Causal Inference Sub Group 2025

Hi @jakubm Very sorry about that, I will be sending out an updated calendar invite today and will make sure to include your email.

1 Like

Thank you @lauren.sanders !

2 Likes

Below is a brief explanation I demonstrated yesterday - Can not add notebooks here so code is at https://github.com/yigitk/Causal_Inference_Examples:
The first experiment introduces a ground truth method and outlines three different approaches to control for confounding factors and identify causal effects. Backdoor criterion, front-door criterion and instrumental variables.

In the second experiment, we use real data from the UC Irvine Adult dataset (https://archive.ics.uci.edu/dataset/2/adult) to examine the impact of occupation on earnings. By accounting for education status and other unmeasured variables through data preparation and confounding adjustments, we found an effect size of approximately 20%.

4 Likes

Anu i am sorry, i just saw this. yes, would you like the list? please shoot me an email soroush.seylani@gmail.com

2 Likes

Did I miss a memo, we didn’t have a meeting today?

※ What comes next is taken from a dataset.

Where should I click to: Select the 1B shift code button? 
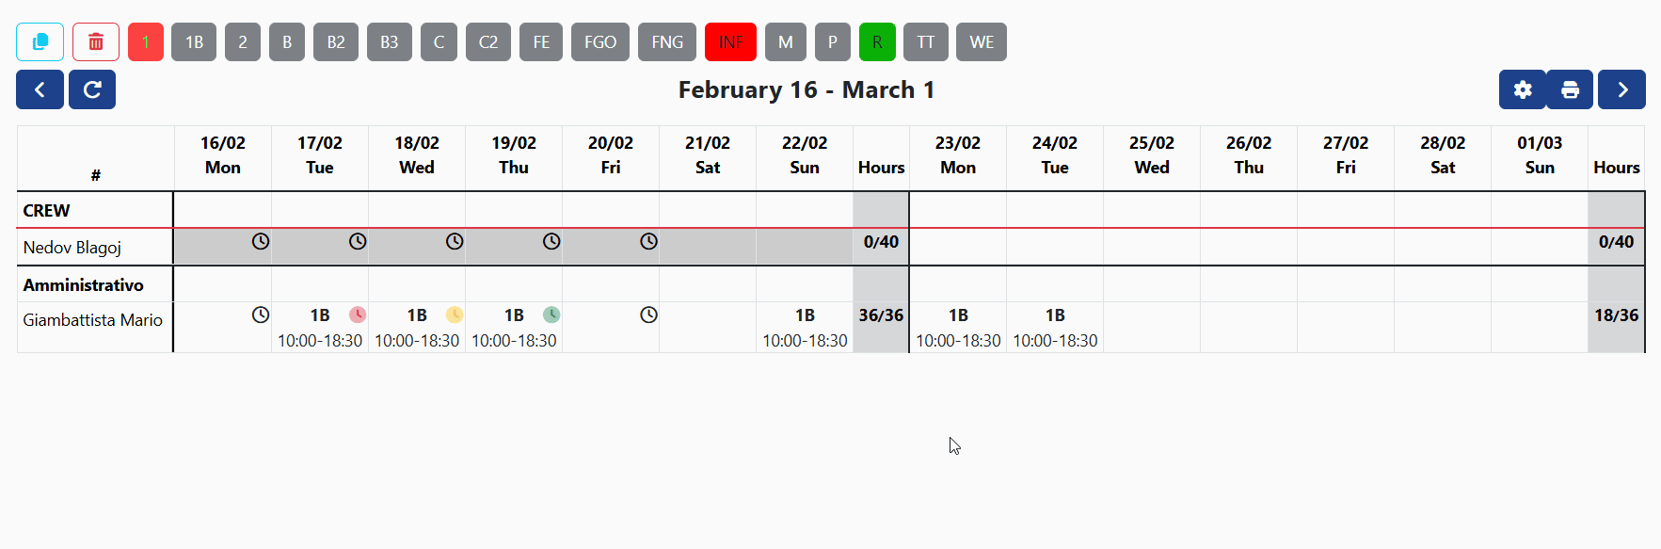tap(194, 41)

I don’t think we have. Or I missed it too

Not sure, I still have the “Ask to Join” sadly and it looked like no one was there. @rtscott2001 @lauren.sanders Any way to solve the issue with “Ask to Join” instead of letting me in? (yigitkucuk92@gmail.com)

@yigitkucuk92 @jakubm @soroush.seylani

The causal inference meeting is now on Mondays, it was changed a couple weeks ago

Always remember to check your Calendar to see ALL meetings (AWG Meeting Calendar on the left; link here: https://awg.osdr.space/upcoming-events )

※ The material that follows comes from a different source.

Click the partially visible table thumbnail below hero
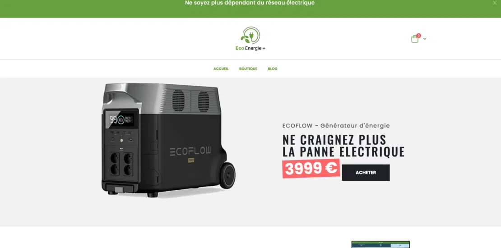This screenshot has width=501, height=248. [380, 244]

Here is the monday Causal Inference meeting calendar invite:
https://awg.osdr.space/t/causal-inference-subgroup-biweekly-meeting/2435

The lead for the subgroup is @pmisra30

The Chair of the entire @AIMLawg is @lauren.sanders

Sorry if you felt like you missed out. Nothing was missed :slight_smile: Thanks for asking!

2 Likes

Thanks Ryan! That’s what it seemed to me

2 Likes

Thanks Ryan and everyone for a lightning fast response :slight_smile: Appreciate you all!

2 Likes

Hi all - looking forward to our meeting today at 1:30PM Pacific time!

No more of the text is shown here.